Table 12 shows the impact of using concatenating strategies on the results. Through experiments, it was found that the method using concatenating strategy (GraphSAGE++) showed a greater performance improvement compared to the method not using concatenating strategy (GraphSAGE). This also confirms our viewpoint that we introduce strategies which actively combine double aggregations with concatenation helps enhance the distinction of structural information and improve the model’s expressive capabilities.

Table 11 Comparison of the accuracy of different GraphSAGE++ models in ablation experiments
Table 12 Comparison of accuracy between GraphSAGE and GraphSAGE++models in ablation experiments

5 Conclusion

In this work, we have proposed the GraphSAGE++ framework that considers multi-scale graph structure information by a weighted multi-dimensional mechanism, effectively capturing both local and the global structure information. The final representation preserves neighborhood information from 1 to K hops, thus overcoming the common over-smoothing issue seen in deep network architectures of traditional graph neural networks successfully. In addition, the strategies combining double aggregations with concatenation are introduced to better distinguish the structural information. It has been shown experimentally that the method is effective in improving the expressive ability of the model. The experimental results of this research confirm that GraphSAGE++ demonstrates superior performance across various datasets in tasks such as vertex classification, link prediction, and visualization. Notably, GraphSAGE+DAMC outperforms existing methods across multiple evaluation metrics.

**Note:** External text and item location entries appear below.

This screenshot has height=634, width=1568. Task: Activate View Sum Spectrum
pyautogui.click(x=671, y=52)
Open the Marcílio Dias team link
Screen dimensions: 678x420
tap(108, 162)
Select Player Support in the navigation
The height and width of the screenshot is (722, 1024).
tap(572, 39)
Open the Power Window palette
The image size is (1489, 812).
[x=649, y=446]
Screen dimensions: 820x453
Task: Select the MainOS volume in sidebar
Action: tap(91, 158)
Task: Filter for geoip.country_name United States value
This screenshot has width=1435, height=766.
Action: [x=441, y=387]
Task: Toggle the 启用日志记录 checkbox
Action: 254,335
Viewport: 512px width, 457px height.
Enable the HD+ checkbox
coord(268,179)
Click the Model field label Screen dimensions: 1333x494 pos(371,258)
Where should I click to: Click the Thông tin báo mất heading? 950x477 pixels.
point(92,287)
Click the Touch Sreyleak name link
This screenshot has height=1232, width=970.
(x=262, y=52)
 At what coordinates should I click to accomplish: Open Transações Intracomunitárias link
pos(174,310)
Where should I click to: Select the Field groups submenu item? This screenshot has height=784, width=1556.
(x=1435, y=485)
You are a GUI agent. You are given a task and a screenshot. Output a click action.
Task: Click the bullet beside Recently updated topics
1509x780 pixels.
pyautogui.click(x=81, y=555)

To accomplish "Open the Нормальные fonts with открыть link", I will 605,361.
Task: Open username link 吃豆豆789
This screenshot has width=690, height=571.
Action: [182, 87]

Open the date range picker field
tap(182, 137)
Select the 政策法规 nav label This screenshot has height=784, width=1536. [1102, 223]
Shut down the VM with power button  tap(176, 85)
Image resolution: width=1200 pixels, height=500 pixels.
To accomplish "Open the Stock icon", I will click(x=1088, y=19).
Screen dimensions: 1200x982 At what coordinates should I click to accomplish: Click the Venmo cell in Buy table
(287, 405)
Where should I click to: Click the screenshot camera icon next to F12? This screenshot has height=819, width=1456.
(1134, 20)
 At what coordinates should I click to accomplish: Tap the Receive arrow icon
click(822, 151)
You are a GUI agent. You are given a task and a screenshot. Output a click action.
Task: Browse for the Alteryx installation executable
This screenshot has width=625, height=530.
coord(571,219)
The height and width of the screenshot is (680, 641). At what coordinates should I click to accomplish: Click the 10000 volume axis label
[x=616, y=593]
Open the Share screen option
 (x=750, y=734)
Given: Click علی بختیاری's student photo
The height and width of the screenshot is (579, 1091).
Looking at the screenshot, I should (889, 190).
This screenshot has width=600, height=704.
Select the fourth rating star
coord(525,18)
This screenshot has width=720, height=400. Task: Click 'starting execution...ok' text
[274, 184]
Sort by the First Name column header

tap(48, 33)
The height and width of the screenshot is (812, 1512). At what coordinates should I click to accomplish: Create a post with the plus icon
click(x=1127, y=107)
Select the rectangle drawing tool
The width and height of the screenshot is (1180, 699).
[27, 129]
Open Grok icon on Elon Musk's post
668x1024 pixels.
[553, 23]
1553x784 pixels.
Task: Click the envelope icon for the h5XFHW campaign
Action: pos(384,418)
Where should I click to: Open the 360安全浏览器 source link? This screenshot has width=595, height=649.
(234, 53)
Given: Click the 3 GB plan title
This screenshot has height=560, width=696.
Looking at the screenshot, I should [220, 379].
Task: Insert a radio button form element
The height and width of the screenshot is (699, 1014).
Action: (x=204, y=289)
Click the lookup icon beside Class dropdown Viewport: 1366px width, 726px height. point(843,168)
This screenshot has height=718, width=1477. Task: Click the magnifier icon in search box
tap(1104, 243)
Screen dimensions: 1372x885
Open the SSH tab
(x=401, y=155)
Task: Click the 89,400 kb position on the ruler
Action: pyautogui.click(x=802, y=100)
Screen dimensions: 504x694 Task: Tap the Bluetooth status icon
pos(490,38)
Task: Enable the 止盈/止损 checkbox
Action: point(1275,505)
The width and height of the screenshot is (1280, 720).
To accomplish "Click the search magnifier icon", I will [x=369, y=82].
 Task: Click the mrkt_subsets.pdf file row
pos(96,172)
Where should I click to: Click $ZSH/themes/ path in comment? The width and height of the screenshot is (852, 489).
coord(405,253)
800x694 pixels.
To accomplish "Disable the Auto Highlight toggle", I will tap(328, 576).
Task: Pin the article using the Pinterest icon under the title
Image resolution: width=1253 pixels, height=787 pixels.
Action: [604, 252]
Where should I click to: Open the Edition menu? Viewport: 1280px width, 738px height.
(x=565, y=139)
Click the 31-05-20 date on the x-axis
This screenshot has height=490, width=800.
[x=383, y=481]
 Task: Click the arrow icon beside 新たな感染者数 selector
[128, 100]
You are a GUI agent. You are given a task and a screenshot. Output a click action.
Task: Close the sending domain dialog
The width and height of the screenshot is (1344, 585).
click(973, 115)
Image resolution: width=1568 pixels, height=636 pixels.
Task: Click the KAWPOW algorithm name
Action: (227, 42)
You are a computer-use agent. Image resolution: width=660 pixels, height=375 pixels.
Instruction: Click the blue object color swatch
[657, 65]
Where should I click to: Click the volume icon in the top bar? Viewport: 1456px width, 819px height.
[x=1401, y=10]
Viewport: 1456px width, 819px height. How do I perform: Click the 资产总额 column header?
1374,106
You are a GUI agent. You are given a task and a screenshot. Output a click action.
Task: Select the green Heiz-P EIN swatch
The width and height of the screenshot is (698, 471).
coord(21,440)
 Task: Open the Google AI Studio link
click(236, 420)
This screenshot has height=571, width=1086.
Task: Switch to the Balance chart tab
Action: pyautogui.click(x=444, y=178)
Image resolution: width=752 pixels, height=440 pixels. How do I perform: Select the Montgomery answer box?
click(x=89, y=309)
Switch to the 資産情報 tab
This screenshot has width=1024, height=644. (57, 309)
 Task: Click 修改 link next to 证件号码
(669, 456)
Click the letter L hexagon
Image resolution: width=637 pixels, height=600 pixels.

Despite the results of our research, there are still some challenges and room for improvement. The proportional allocation of dimensions to each layer can be combined with the PageRank [39, 40] algorithm, which utilizes the linking structure between nodes to be able to better capture the correlation and importance between nodes. Furthermore, optimizing model training efficiency and extending our framework to accommodate increasingly intricate graph structures remain as pertinent objectives for forthcoming research endeavors.